The transformation of Multipart emails will always return the entire email, including attachments base64 text.
- For indexing this results in indexing the plain text of base64 encoded attachment. A client of mine with 100.000+ emails could pretty much enter any character combination and get a hit. The index file size became 300+GB.
- Preview of EML files, can get 300+ pages long in PdfJS viewer, since the the attachment base64 text is displayed.
How to reproduce
- Create an email with html body and at least one attachment.
- Create folder with a rule to transform to plain text
- Transfer to Alfresco as EML file, drop into folder above.
Expected: Only text should show up
Actual: Text and encoding keys present. Attachment visible at base64.

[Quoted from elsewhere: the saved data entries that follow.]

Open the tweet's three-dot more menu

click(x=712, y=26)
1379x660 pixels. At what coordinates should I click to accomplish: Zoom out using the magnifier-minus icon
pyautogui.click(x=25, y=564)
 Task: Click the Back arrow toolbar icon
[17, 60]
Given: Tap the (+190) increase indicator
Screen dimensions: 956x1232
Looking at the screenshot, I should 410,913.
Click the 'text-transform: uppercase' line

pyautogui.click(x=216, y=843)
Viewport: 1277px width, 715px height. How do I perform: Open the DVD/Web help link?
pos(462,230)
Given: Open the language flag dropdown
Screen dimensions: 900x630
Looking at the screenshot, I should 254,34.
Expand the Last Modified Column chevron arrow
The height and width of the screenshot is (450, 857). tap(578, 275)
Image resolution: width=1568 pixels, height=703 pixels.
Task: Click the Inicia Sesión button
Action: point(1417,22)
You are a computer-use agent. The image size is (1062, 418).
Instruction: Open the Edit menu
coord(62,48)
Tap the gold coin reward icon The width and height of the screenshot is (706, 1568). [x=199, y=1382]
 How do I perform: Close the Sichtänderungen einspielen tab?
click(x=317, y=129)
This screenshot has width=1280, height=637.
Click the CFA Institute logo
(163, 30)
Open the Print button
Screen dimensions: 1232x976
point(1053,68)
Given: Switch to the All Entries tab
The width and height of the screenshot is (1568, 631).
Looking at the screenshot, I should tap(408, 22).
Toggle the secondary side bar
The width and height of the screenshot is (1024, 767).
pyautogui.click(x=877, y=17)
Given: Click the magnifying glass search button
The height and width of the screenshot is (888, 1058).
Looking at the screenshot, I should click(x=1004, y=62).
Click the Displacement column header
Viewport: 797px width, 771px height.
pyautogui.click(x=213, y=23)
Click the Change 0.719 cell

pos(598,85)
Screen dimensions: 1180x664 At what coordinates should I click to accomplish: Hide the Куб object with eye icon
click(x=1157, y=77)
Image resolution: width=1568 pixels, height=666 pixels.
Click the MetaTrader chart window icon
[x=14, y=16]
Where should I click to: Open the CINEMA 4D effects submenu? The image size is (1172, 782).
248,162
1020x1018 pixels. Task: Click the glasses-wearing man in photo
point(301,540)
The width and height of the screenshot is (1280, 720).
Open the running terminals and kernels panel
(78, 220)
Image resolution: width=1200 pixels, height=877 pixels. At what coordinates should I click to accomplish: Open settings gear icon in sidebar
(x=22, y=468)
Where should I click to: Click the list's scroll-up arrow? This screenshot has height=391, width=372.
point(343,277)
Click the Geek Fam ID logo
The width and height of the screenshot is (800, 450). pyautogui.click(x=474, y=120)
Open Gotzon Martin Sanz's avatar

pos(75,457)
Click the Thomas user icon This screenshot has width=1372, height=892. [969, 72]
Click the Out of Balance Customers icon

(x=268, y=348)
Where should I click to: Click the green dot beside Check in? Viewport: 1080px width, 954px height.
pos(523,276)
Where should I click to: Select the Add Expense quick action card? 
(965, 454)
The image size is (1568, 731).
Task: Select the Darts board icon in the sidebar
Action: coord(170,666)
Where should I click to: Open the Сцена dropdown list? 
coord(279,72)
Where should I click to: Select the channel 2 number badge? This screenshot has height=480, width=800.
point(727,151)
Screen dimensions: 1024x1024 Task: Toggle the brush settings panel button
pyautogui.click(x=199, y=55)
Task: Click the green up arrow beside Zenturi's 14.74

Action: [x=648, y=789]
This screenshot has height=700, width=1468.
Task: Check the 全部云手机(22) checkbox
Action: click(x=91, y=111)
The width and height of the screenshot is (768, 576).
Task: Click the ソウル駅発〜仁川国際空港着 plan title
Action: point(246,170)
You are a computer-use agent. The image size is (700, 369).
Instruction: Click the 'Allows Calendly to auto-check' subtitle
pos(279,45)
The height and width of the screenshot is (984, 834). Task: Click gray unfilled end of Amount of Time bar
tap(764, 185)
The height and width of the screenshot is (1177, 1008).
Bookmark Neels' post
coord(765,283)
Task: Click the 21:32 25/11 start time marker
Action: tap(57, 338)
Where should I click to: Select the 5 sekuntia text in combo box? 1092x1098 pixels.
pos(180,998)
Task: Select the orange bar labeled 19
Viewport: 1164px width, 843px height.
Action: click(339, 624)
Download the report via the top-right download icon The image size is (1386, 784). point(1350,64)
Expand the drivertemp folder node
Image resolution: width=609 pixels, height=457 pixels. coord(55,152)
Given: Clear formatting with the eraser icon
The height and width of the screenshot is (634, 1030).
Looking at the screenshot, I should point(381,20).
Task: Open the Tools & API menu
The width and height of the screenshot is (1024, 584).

Note: A long outstanding issue is that html part of email plain text is included when transforming. So you would probably see html as part of the transformation.
What is the cause?
In the EMLTransformer.java row 85-90 the mimetype is set to text/plain on the message. This destroys the message actual type of being multipart, so when the getContent is called it is always a string and never instanceof Multipart.
Just remove that and it works. It may have been needed with javax.mail 1.4.x, but it seem like it is not needed now with 1.5.x.
I will also have a look at making sure that that a plain text transformation does not include the html part of the message, and create a transformer that can pick out the html part and use that if available.
Setting this as a regression as it used to work with 4.2.